Senior Counsel Seamus Clarke, who is originally from Bailieboro, told the Joe Finnegan Show earlier that the “most substantial pay a criminal barrister receives is €1,144 for running cases at the circuit court for which they must prepare the case; read all the documentation; and do the first day of trial.
He said barristers are paid approximately €500 a day after this. He added the decision to withdraw their services was taken for the good of the criminal justice system, which he said, “is withering on the vine". The senior counsel, who had just left the steps of the criminal courts of justice in Dublin where he and his colleagues were protesting, explained: “The reason we are here today is that during the financial crisis of 2008 to 2011 cuts to the professional fees paid to barristers to the order of 28.5% and up to 69% in some cases were imposed.
“Of course,” Mr Clarke SC continued, “nobody had any quibble with that because we were in a financial emergency and like the rest of the public sector these cuts were imposed. But since 2016, when we’ve been engaging with the Government about restoring cuts imposed we’ve had no proper engagement and no proper engagement with the Department of Expenditure and Reform.”

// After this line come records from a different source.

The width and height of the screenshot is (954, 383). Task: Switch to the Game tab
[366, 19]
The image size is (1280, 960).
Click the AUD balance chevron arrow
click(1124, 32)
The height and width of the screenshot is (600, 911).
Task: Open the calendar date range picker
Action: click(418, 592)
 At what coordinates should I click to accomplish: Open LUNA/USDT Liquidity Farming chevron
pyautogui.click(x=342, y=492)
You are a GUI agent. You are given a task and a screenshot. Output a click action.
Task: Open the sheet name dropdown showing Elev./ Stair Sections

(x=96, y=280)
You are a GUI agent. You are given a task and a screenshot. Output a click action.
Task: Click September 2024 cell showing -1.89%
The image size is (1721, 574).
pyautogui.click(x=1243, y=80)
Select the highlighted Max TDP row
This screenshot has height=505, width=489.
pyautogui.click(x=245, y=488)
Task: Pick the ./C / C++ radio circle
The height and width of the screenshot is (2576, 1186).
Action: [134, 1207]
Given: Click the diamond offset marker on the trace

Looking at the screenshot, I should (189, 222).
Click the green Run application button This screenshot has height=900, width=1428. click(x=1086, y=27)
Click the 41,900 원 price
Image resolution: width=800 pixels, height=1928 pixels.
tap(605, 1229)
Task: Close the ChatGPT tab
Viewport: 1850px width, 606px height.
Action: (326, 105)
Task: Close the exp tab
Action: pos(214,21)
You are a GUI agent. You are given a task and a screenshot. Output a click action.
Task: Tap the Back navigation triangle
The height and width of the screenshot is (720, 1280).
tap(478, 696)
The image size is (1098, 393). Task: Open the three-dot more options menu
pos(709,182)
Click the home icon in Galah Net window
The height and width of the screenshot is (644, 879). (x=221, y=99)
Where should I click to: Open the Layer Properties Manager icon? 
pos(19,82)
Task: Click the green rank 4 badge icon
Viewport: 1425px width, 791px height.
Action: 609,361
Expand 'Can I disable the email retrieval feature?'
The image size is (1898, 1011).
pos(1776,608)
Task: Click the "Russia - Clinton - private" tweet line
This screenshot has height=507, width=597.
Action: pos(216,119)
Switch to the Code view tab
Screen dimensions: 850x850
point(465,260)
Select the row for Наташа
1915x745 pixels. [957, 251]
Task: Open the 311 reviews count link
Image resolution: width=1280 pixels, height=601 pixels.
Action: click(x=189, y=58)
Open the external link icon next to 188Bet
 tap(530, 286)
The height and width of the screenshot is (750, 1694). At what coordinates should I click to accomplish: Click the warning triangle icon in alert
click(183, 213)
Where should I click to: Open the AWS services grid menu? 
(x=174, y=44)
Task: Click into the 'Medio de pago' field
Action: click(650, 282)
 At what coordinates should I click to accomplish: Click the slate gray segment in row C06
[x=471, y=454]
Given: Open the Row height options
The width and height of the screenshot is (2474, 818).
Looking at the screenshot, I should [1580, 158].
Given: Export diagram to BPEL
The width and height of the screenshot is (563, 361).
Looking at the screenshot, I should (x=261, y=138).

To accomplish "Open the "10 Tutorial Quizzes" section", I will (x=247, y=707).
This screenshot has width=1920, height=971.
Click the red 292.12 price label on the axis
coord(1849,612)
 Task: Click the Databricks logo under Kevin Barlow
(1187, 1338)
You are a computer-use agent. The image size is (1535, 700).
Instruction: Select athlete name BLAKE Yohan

He said that despite recommendations by the Department of Justice and the DPP to restore barristers’ fees “this has not occurred unlike the rest of the public sector. “So we’ve taken the unusual step of withdrawal of service to drive the message home that this is not sustainable,” he added.
Meanwhile, Mr Clarke explained that the Bar is a self-employed profession and “so every barrister not in court is losing money themselves”.
When asked why his colleagues could not defer their action until after this year’s budget, Seamus Clarke said, “we’ve been very patient since 2016 and added that further protests "cannot be ruled out."